Complete guide to all the Bordeaux Chateaux in the original 1855 Classification classified as Fifth Growth.
Perhaps the classification of Fifth Growth Bordeaux wine creates the most conversation today. While numerous Bordeaux producers are making the best wines in the history of their estates, when you look at the progress made by producers at each level of the classification, clearly the wines classed as Fifth Growth Bordeaux have made the most progress. This is seen not only in the wines, but in the prices consumers are willing pay for the wines.
The links on the left side of the page bring you detailed profiles of all Fifth Growth Bordeaux producers. The pages offer numerous, wine tasting notes, information on the vineyards and winemaking, images, detailed histories and wine buying guides.
There is no discussion. Chateau Pontet Canet is leading the pack in the race for quality for Fifth Growth Bordeaux. In fact, if a reclassification of the Medoc were done today, Pontet Canet, thanks to the tireless efforts of Alfred Tesseron would be reclassified as a Second Growth!
Pontet Canet is not the only Fifth Growth Bordeaux producer deserving of an upgrade; Chateau Lynch Bages, Chateau Grand Puy Lacoste, Chateau Clerc Milon, Chateau d’Armailhac and others would be upgraded, or at least should be elevated as well.
Regardless of the classification status for any Bordeaux producer, the market is going to set the price. Clearly the market has spoken because the wines of Pontet Canet and Lynch Bages can be priced as much or more than many of the Second Growth wines! Today, the wines of Chateau Pontet Canet are viewed by many tasters as the best Fifth Growth producer.
In 1855 Bordeaux, when people in the Bordeaux wine trade, primarily Bordeaux negociants were asked to put together an official classification of the top wines from the Left Bank, one of the most important statistics they considered was the actual sales prices for their wines covering a period of 40 years. They chose 1815 to 1855.
First Growth Bordeaux – Prices over 3,000 French Francs per barrel.

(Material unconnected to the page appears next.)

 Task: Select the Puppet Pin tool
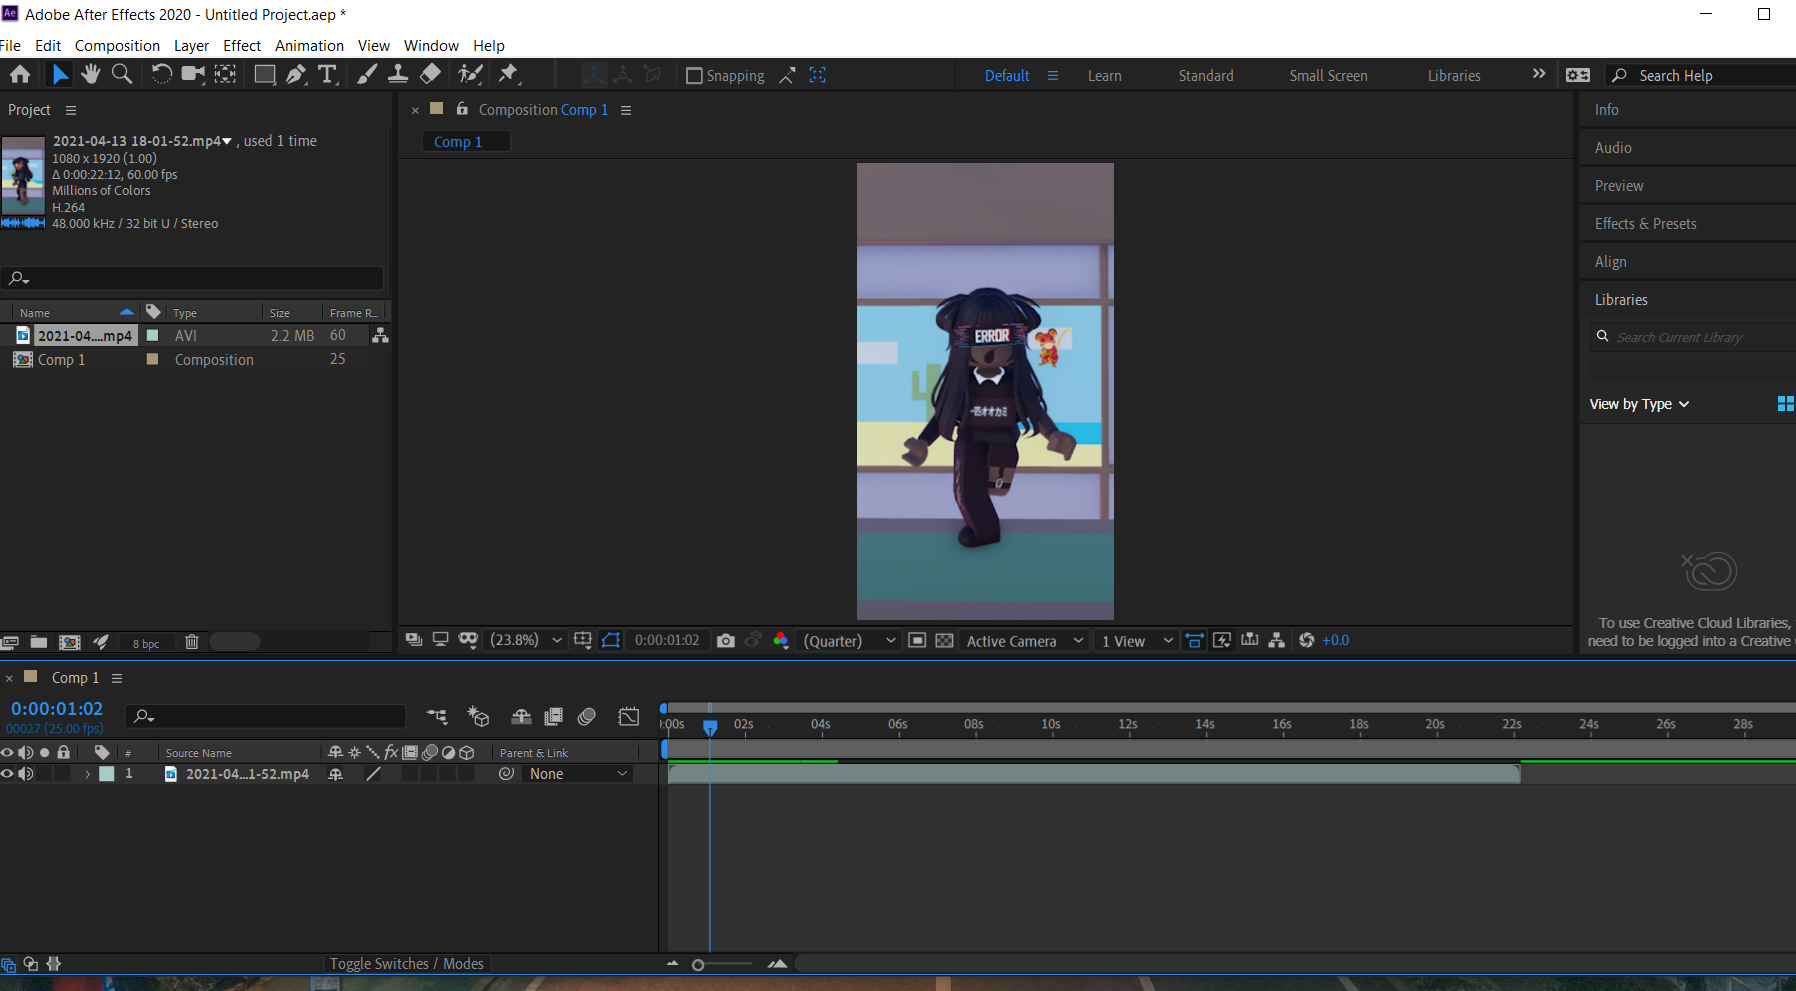click(x=509, y=74)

Second Growth Bordeaux – Prices between 2,500 and 2700 French Francs per barrel.
Third Growth Bordeaux – Prices between 2,100 and 2,400 French Francs per barrel.
Fourth Growth Bordeaux – Prices between 1,800 and 2,100 French Francs per barrel.
Fifth Growth Bordeaux – Prices between 1,400 and 1,600 French Francs per barrel.
To help you understand the meaning and intent behind the term “Fifth Growth Bordeaux,” you can look at it like this, as a general idea. The 1855 Classification placed the top wines of Bordeaux in five different ranking categories. The ranking categories were called Growths. A wine with the ranking of First Growth was considered the best wine in Bordeaux.
The top wines of Bordeaux, a First Growth was awarded an A+, a Second Growth is an A-, a Third Growth is a B+, a Fourth Growth is a B and a Fifth Growth is a C+. With the exception of an A+ for the First Growths, the grades may or may not be strictly applicable today.
It’s going to depend on the specific chateau. But by using the grades, they will provide you with a good idea on what the term Fifth Growth means in relationship to the other levels of Classified Growths in Bordeaux.
Out of 61 different Bordeaux chateaux that were classified in 1855, a total of 18 chateaux were classed as Fifth Growth Bordeaux. That is more than every other level of classification.
As we wrote earlier, if a new classification were ever put into place by the chateau, along with cooperation of the INAO and French Government, you would see a lot of changes made, both up and down.
In my opinion, there are 8 Fifth Growth chateaux that deserve to be promoted, 2 would be demoted and the others would remain the same. However, you would also see other estates that are currently classed as higher growths demoted to Fifth Growths, leaving you with about the same number of chateau in the category and ranking. It will probably never happen. But it’s fun to think about it.